During the first three months of the year, there have been 26 deals valued over $5 billion, up from nine during the first quarter of 2017, Mr. Moldenhauer said. (…)

PwC’s report also noted that more than 1,000 U.S. deals in the first quarter of 2018, roughly a third of the total number of deals in the period, reached across sectors. Companies are often looking to bring technological capabilities in-house when striking such deals, the report said. (…)

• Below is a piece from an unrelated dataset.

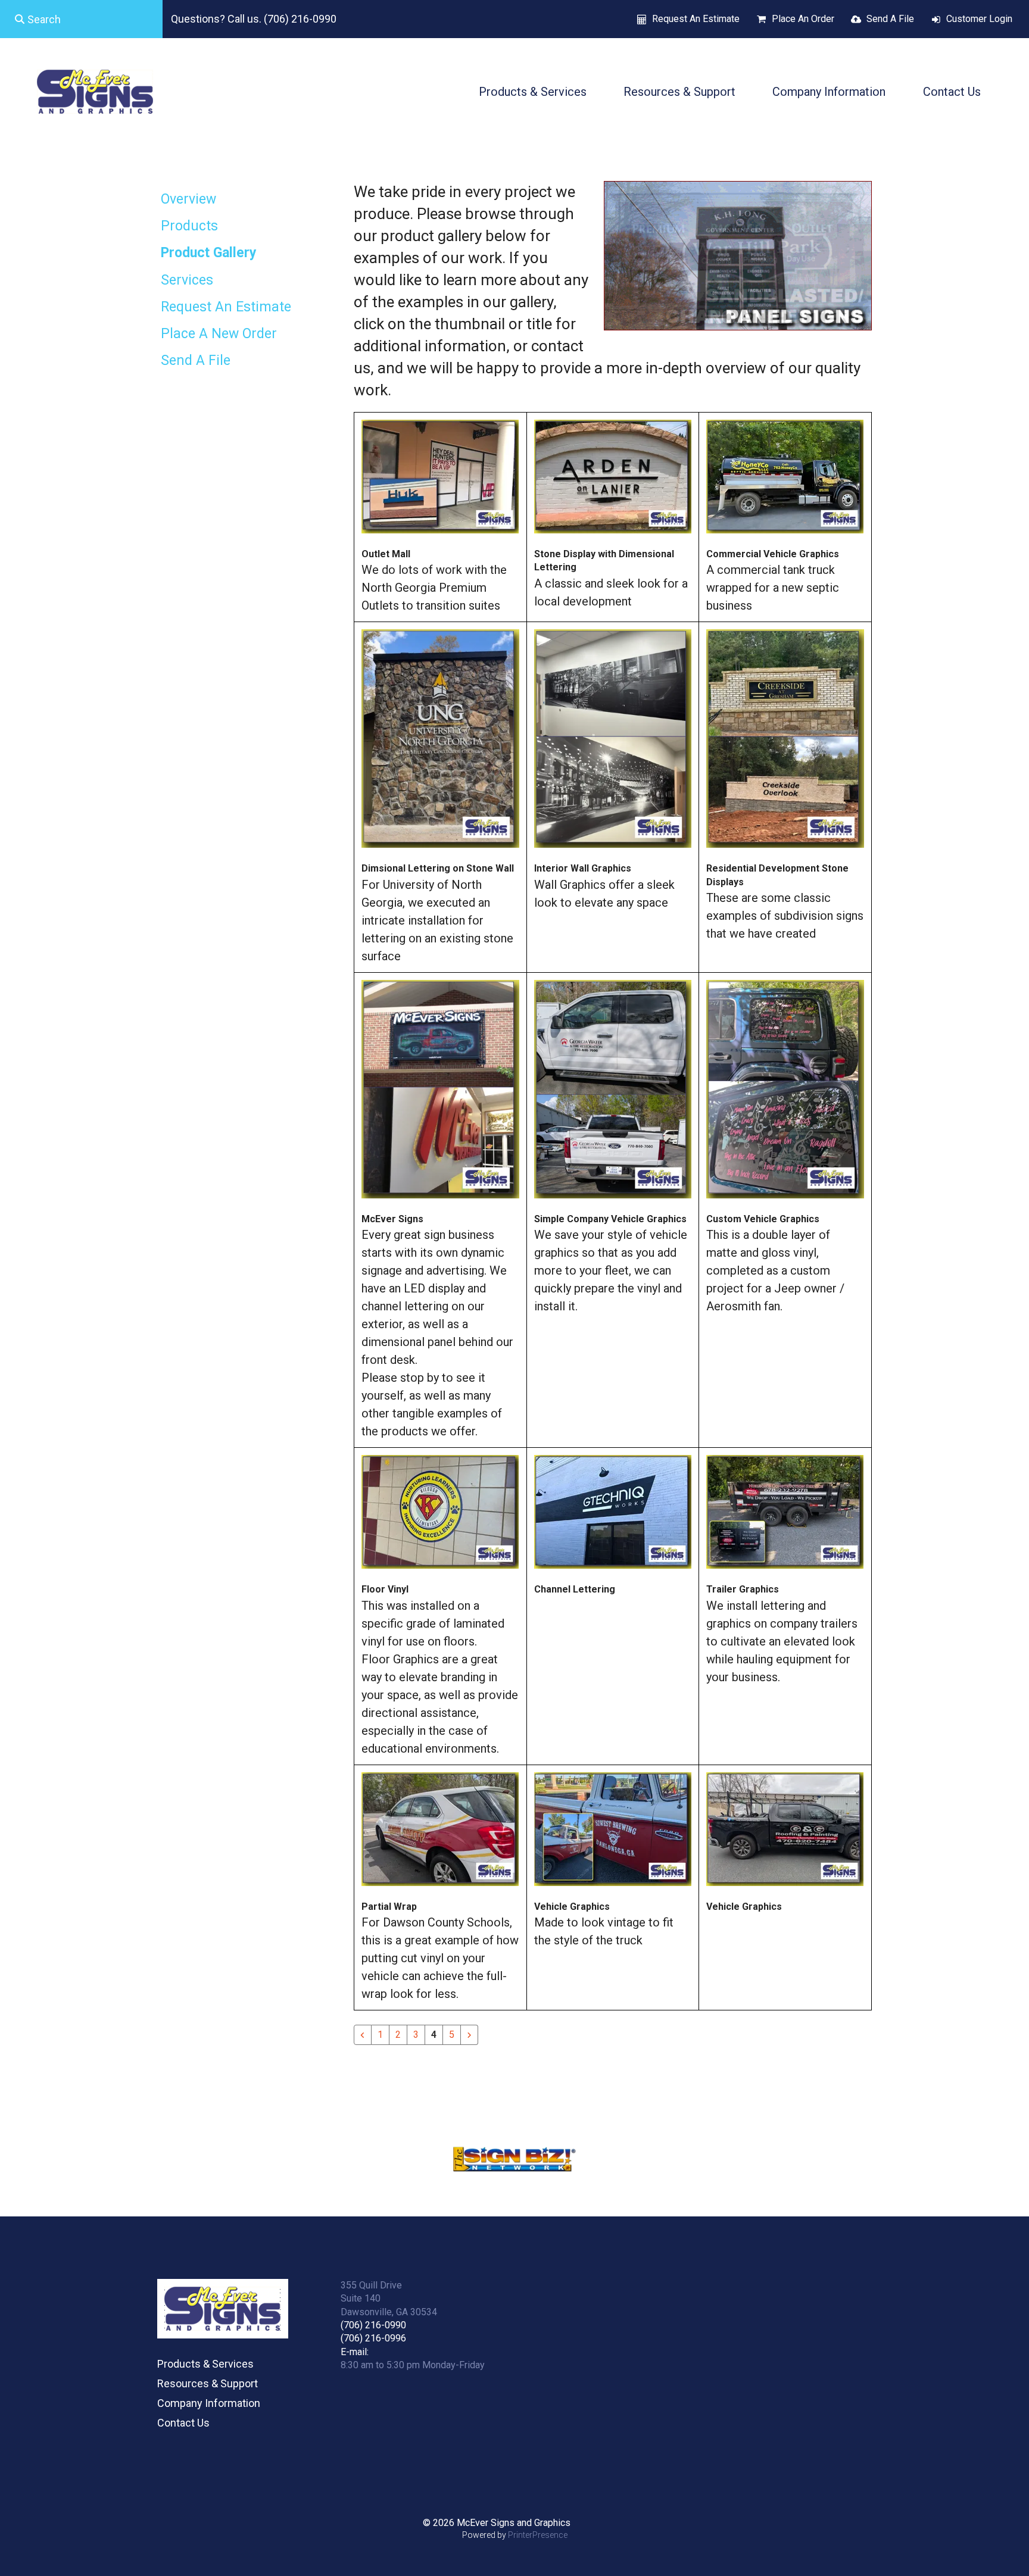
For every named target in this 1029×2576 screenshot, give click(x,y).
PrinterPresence (537, 2535)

There will be a lot more deals as tax reforms gives great incentives to companies to acquire as I wrote in January:

The 100% first year depreciation on new assets allowed in the new tax law is well known. What has not been much in the media is that, for some rather strange reason, Congress has modified the old version of the law to allow the bonus depreciation on used assets as well, as long as it is the taxpayer’s first use of the property. (§168-k) (Journal of Accountancy (https://www.journalofaccountancy.com/news/2017/dec/tax-reform-bill-changes-for-businesses-201718071.html1))

In other words, companies will now be able to fully write off the value of qualifying assets acquired in a corporate takeover.

Pretty major stuff! Corporate assets are now worth 21% more in a takeover.

Return on capital gets a big boost even against current valuations.